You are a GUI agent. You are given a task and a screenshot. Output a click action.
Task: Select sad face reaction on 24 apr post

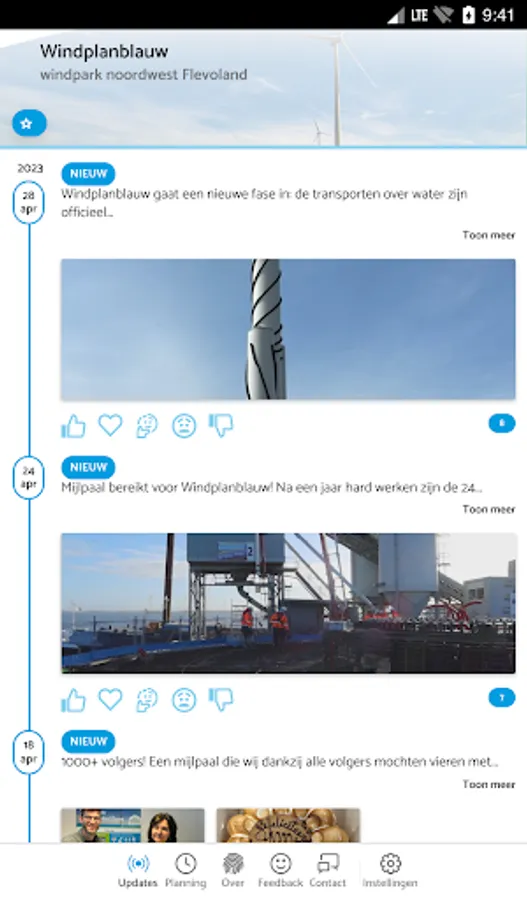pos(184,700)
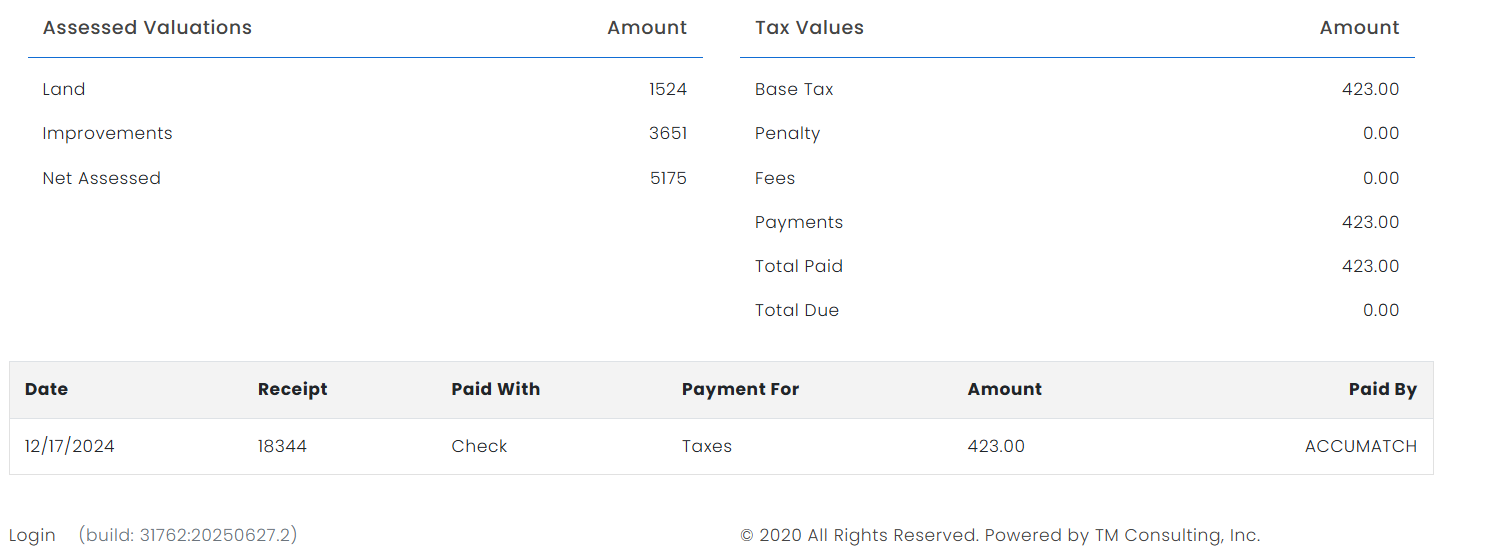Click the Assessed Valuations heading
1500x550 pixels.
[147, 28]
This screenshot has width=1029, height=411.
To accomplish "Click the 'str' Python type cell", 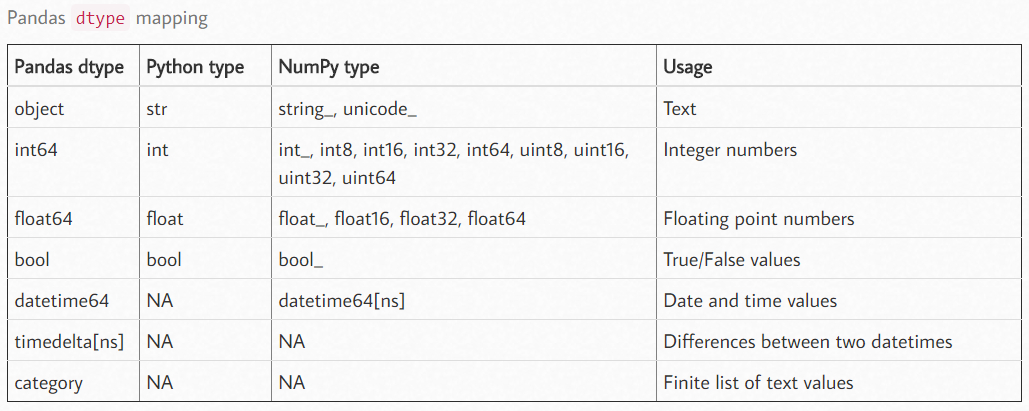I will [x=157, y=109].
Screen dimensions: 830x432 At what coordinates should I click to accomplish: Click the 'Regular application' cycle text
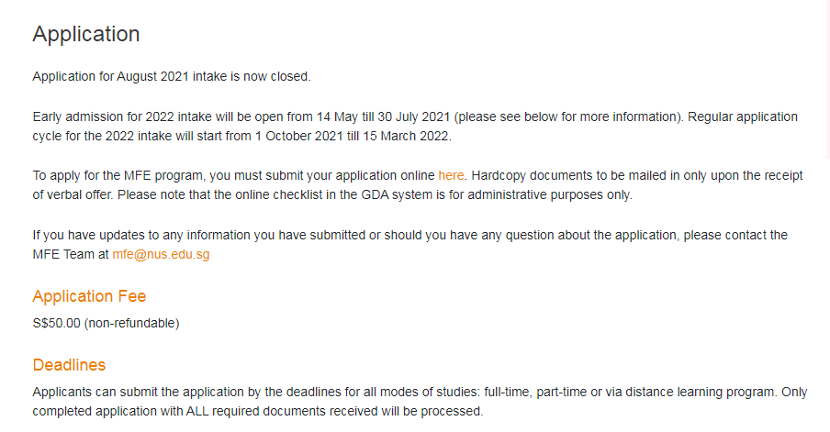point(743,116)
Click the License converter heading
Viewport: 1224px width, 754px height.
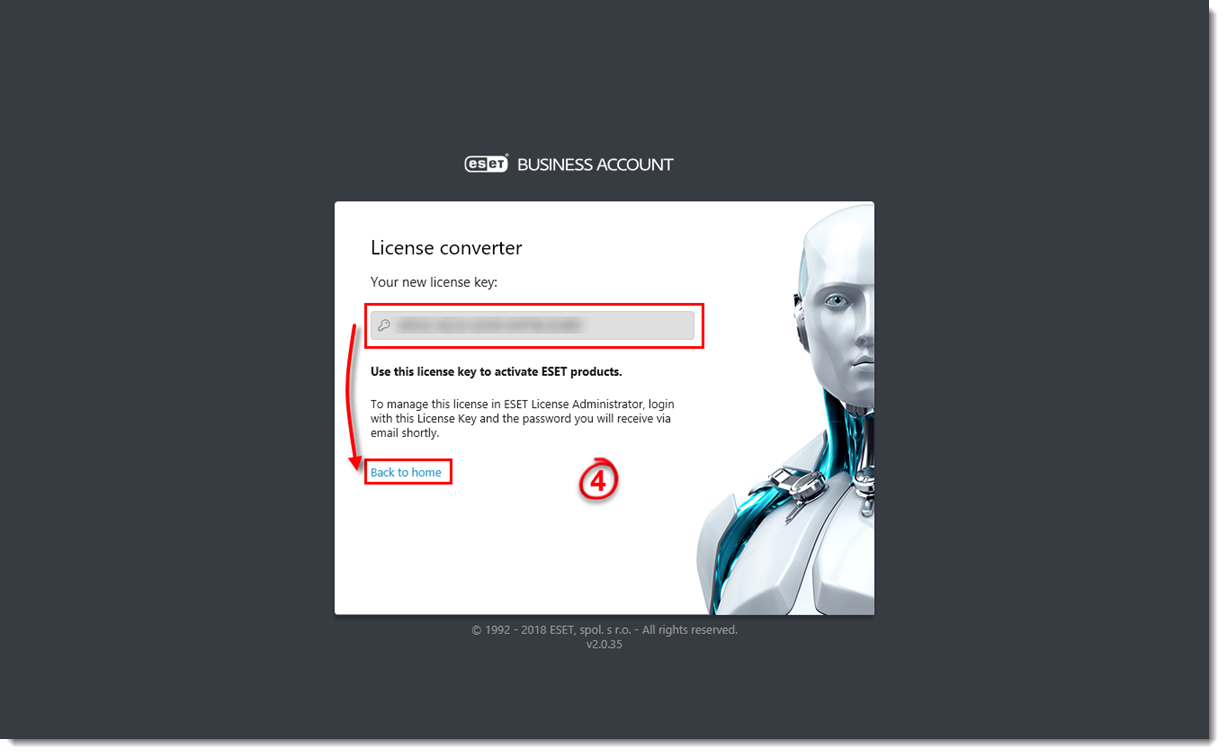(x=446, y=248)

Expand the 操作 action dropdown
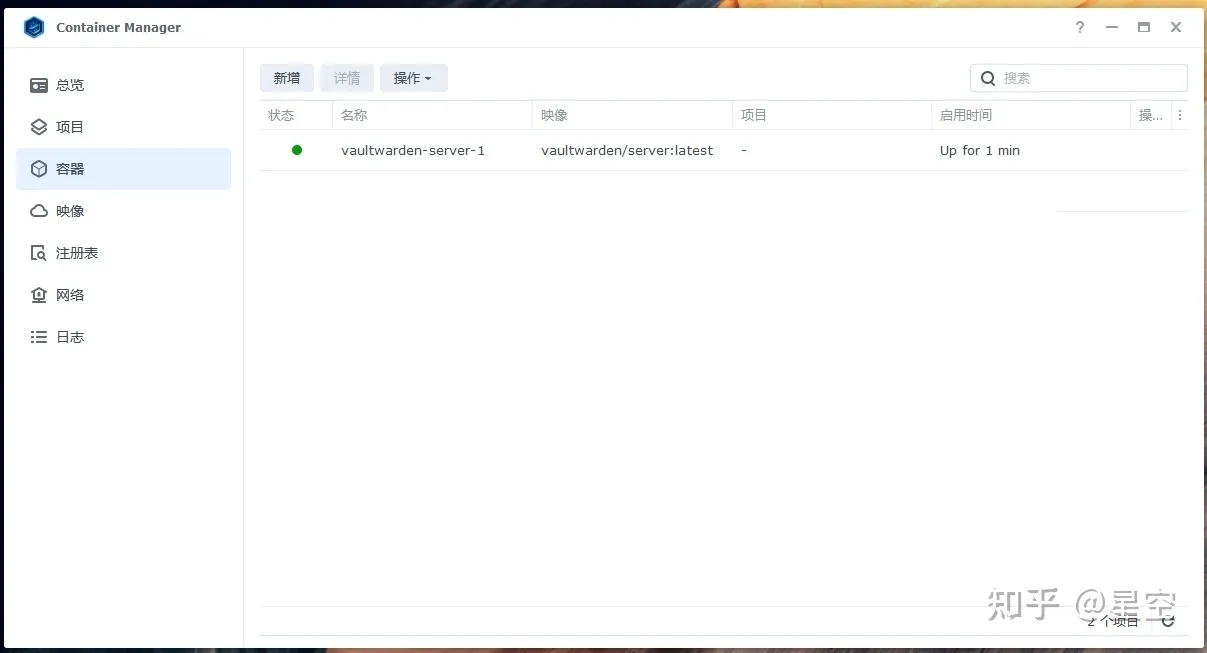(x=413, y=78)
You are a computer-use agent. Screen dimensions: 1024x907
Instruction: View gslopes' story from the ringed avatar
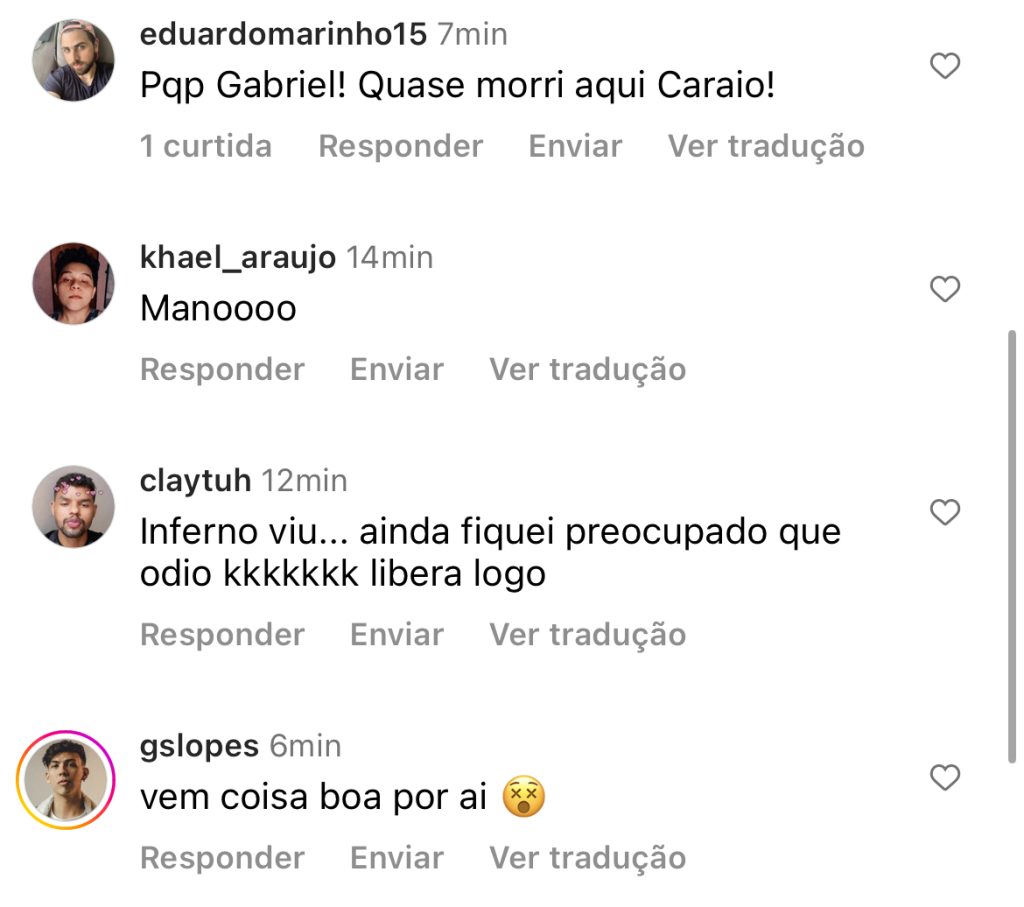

============================================================

* [Directions] Which lines above include the word "screenshot"? Pick them out and copy them.

* [Reply]
You are a GUI agent. You are given a task and a screenshot. Output a click action.
This screenshot has width=1029, height=411.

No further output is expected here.